There is heavy dramatic irony there because Adam is about to take one piece out by committing suicide. Just as Lane takes apiece out this season and, lo and behold, Adam starts appearing in Don's dreams.

Now consider Marie's advice to Don this season:
"I know, it's hard to watch. But this is what happens when you have the artistic temperament but you are not an artist. Take my advice, Nurse her through this defeat and you shall have the life you desire."
Which is exactly what Midge offered Don and that Megan fears is all she has to offer.  Only Don ignores Marie's advice and tries to make Megan's dreams come true. Don spends a lot of time making women's dreams come true, which is perhaps not surprising  given that most of the show's writers are women.

Back to season one. Rachel has just expained to Don why there has to be an Israel even if she doesn't go there. She says it is more of an idea than a place.
Don: Utopia.
Rachel: Maybe, They taught us at Barnard about that word. Utopia. The Greeks had two meanings for it eu-topos, meaning the good place and u-topos, meaning the place that cannot be. 
That's pretty much where we are stuck again isn't it? (as I've said before, one of the show's weaknesses is when characters start to talk like writers. This isn't the only time we see a character start unrealistically going off about Greek definitions.)

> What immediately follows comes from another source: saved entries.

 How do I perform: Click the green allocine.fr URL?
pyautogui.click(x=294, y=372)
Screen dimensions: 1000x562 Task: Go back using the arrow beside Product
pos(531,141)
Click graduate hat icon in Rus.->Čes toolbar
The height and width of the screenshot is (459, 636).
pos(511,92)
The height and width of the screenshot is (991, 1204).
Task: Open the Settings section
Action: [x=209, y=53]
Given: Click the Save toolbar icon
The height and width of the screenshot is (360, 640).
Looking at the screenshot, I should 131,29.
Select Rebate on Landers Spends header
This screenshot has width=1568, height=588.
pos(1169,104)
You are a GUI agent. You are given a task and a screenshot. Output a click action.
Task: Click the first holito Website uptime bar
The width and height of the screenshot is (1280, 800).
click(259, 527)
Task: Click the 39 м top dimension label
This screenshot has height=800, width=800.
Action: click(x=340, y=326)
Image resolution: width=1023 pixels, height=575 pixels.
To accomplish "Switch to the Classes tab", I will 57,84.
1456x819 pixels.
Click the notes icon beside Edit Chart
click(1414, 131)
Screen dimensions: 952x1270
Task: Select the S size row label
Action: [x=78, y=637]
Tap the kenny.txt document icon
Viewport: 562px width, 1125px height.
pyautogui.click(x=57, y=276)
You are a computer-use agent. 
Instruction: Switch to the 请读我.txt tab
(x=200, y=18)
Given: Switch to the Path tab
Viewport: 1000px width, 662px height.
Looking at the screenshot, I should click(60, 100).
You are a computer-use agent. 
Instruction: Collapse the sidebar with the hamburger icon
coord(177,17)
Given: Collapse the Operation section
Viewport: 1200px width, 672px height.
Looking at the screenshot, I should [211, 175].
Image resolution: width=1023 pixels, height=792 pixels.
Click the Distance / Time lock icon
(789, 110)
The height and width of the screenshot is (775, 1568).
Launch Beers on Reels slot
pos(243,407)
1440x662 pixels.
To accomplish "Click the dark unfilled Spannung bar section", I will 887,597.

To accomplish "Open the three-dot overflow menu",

What would it take to redeem this? What would it take to raise the show above some trite bit of cleverness wherein people can't change?

Here is my thesis. The usual criticism of the dream merchants: as Midge's new boyfriend Roy says in Season one, "You make the lie. You invent want". But suppose we are like Megan, desperate to believe the problem is with Don rather than face that the problem is with us in the first place ('cause it's either that or we're terrible).

Well, what if we are terrible and our desires keep getting us to the same nowhere? If that is true then Don is just a MacGuffin. And we keep trading one false religion for another, episode after episode.